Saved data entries
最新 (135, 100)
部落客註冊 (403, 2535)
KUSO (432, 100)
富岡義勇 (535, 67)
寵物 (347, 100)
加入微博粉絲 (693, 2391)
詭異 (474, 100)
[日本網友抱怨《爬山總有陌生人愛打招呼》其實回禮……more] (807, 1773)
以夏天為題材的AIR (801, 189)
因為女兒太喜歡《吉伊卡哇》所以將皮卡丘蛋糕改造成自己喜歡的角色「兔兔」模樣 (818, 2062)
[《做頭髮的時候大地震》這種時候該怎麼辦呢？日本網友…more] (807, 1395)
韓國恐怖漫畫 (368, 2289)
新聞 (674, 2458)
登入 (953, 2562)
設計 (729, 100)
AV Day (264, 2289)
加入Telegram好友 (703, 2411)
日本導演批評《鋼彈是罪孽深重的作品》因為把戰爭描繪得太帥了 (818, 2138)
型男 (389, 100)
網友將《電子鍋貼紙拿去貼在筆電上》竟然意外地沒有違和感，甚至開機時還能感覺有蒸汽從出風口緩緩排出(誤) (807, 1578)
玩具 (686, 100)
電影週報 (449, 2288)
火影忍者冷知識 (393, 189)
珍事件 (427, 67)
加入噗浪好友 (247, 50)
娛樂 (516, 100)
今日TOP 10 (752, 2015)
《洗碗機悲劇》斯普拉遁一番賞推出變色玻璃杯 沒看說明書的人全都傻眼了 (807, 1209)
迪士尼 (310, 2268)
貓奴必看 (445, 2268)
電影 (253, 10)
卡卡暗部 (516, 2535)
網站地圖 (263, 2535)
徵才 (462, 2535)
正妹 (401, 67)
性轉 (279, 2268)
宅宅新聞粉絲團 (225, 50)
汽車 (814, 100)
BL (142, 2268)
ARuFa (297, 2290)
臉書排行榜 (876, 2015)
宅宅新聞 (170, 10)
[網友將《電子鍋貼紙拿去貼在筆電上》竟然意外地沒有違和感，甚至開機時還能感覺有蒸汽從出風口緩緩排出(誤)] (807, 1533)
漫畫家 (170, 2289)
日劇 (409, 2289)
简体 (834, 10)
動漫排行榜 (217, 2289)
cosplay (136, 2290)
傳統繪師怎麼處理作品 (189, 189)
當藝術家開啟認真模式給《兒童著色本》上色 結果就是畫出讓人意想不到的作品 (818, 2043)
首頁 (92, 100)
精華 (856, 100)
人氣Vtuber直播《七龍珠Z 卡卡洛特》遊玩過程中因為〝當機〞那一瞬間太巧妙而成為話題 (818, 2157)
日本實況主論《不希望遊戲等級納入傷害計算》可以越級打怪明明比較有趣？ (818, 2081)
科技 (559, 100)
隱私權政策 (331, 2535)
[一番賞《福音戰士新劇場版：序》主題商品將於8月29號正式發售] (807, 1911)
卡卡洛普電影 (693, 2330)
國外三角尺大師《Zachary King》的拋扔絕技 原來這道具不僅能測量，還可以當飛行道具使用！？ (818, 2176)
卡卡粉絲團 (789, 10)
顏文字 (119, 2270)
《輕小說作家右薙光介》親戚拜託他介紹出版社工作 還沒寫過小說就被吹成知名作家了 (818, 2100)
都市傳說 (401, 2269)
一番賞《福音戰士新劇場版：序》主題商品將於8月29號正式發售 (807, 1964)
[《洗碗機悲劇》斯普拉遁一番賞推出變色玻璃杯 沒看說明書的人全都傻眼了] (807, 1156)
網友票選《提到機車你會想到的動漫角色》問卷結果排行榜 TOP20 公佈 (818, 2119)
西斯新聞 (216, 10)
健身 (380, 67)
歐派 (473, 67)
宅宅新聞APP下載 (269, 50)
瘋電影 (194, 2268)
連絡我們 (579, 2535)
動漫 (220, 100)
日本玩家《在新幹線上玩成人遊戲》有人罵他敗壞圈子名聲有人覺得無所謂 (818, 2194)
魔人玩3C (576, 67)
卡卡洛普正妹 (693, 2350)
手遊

> [Prompt]
What you write must match the records above line for line.

> [Finished exercise]
最新 (135, 100)
部落客註冊 (403, 2535)
KUSO (432, 100)
富岡義勇 (535, 67)
寵物 (347, 100)
加入微博粉絲 (693, 2391)
詭異 (474, 100)
[日本網友抱怨《爬山總有陌生人愛打招呼》其實回禮……more] (807, 1773)
以夏天為題材的AIR (801, 189)
因為女兒太喜歡《吉伊卡哇》所以將皮卡丘蛋糕改造成自己喜歡的角色「兔兔」模樣 (818, 2062)
[《做頭髮的時候大地震》這種時候該怎麼辦呢？日本網友…more] (807, 1395)
韓國恐怖漫畫 (368, 2289)
新聞 (674, 2458)
登入 (953, 2562)
設計 (729, 100)
AV Day (264, 2289)
加入Telegram好友 (703, 2411)
日本導演批評《鋼彈是罪孽深重的作品》因為把戰爭描繪得太帥了 (818, 2138)
型男 (389, 100)
網友將《電子鍋貼紙拿去貼在筆電上》竟然意外地沒有違和感，甚至開機時還能感覺有蒸汽從出風口緩緩排出(誤) (807, 1578)
玩具 (686, 100)
電影週報 (449, 2288)
火影忍者冷知識 (393, 189)
珍事件 (427, 67)
加入噗浪好友 (247, 50)
娛樂 (516, 100)
今日TOP 10 (752, 2015)
《洗碗機悲劇》斯普拉遁一番賞推出變色玻璃杯 沒看說明書的人全都傻眼了 (807, 1209)
迪士尼 (310, 2268)
貓奴必看 (445, 2268)
電影 (253, 10)
卡卡暗部 (516, 2535)
網站地圖 (263, 2535)
徵才 (462, 2535)
正妹 (401, 67)
性轉 (279, 2268)
宅宅新聞粉絲團 (225, 50)
汽車 (814, 100)
BL (142, 2268)
ARuFa (297, 2290)
臉書排行榜 (876, 2015)
宅宅新聞 (170, 10)
[網友將《電子鍋貼紙拿去貼在筆電上》竟然意外地沒有違和感，甚至開機時還能感覺有蒸汽從出風口緩緩排出(誤)] (807, 1533)
漫畫家 (170, 2289)
日劇 (409, 2289)
简体 (834, 10)
動漫排行榜 (217, 2289)
cosplay (136, 2290)
傳統繪師怎麼處理作品 (189, 189)
當藝術家開啟認真模式給《兒童著色本》上色 結果就是畫出讓人意想不到的作品 (818, 2043)
首頁 (92, 100)
精華 (856, 100)
人氣Vtuber直播《七龍珠Z 卡卡洛特》遊玩過程中因為〝當機〞那一瞬間太巧妙而成為話題 (818, 2157)
日本實況主論《不希望遊戲等級納入傷害計算》可以越級打怪明明比較有趣？ (818, 2081)
科技 (559, 100)
隱私權政策 (331, 2535)
[一番賞《福音戰士新劇場版：序》主題商品將於8月29號正式發售] (807, 1911)
卡卡洛普電影 (693, 2330)
國外三角尺大師《Zachary King》的拋扔絕技 原來這道具不僅能測量，還可以當飛行道具使用！？ (818, 2176)
卡卡粉絲團 (789, 10)
顏文字 (119, 2270)
《輕小說作家右薙光介》親戚拜託他介紹出版社工作 還沒寫過小說就被吹成知名作家了 (818, 2100)
都市傳說 (401, 2269)
一番賞《福音戰士新劇場版：序》主題商品將於8月29號正式發售 (807, 1964)
[《洗碗機悲劇》斯普拉遁一番賞推出變色玻璃杯 沒看說明書的人全都傻眼了] (807, 1156)
網友票選《提到機車你會想到的動漫角色》問卷結果排行榜 TOP20 公佈 (818, 2119)
西斯新聞 (216, 10)
健身 (380, 67)
歐派 (473, 67)
宅宅新聞APP下載 (269, 50)
瘋電影 (194, 2268)
連絡我們 (579, 2535)
動漫 (220, 100)
日本玩家《在新幹線上玩成人遊戲》有人罵他敗壞圈子名聲有人覺得無所謂 (818, 2194)
魔人玩3C (576, 67)
卡卡洛普正妹 (693, 2350)
手遊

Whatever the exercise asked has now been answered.